= To do =
Show the lines below that contain the string "will".

◇ ◇ ◇ ◇

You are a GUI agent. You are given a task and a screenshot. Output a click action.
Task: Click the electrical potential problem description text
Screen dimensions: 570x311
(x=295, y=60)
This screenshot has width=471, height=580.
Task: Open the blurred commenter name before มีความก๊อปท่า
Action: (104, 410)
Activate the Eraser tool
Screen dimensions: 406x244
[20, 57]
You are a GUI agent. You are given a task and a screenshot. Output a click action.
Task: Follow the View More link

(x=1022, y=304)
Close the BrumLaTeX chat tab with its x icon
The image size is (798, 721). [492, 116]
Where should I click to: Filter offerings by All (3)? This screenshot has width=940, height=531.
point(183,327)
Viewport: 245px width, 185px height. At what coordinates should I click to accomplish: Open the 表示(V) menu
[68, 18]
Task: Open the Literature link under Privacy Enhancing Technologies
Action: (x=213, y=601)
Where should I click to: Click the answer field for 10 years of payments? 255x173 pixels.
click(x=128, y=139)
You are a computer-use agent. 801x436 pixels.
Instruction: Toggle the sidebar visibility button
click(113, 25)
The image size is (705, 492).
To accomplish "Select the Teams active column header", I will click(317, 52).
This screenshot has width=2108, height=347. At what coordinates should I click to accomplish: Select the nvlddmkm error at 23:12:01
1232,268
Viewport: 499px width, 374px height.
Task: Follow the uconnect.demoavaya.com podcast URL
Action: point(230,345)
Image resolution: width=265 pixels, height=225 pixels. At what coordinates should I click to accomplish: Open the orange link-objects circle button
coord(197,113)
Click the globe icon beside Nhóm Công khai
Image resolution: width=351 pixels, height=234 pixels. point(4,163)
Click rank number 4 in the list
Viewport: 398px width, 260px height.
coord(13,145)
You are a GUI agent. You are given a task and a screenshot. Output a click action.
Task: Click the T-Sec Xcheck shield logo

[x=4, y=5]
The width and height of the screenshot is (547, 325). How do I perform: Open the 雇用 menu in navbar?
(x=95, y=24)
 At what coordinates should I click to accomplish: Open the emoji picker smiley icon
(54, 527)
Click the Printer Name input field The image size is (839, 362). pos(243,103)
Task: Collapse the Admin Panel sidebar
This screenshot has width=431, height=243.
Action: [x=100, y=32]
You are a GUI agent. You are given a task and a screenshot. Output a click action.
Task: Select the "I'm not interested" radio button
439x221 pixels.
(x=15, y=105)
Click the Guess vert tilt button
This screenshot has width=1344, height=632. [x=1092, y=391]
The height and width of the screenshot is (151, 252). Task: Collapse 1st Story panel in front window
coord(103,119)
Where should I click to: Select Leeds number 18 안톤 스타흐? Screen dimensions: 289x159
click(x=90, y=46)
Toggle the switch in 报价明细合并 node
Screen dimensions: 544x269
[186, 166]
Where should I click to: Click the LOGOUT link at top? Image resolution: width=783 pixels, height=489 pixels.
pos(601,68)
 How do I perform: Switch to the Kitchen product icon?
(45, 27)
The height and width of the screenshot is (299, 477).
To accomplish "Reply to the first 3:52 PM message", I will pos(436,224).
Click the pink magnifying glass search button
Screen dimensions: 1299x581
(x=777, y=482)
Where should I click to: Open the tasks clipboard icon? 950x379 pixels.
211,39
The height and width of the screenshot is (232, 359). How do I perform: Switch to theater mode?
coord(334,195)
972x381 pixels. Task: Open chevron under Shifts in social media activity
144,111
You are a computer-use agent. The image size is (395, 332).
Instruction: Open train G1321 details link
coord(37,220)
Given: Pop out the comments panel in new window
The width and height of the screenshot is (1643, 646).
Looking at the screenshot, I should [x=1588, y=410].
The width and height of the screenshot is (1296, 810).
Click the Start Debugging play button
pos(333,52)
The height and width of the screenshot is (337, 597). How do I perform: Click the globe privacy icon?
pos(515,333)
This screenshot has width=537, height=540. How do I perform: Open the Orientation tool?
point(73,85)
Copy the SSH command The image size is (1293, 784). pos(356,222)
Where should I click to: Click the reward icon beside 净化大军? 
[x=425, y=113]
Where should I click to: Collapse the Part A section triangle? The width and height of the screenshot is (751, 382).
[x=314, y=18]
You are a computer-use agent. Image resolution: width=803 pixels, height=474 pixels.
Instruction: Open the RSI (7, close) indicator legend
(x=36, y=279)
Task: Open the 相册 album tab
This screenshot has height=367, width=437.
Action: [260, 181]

◇ ◇ ◇ ◇

= Worked solution =
To accomplish "Select the Teams active column header", I will click(317, 52).
To accomplish "Reply to the first 3:52 PM message", I will pos(436,224).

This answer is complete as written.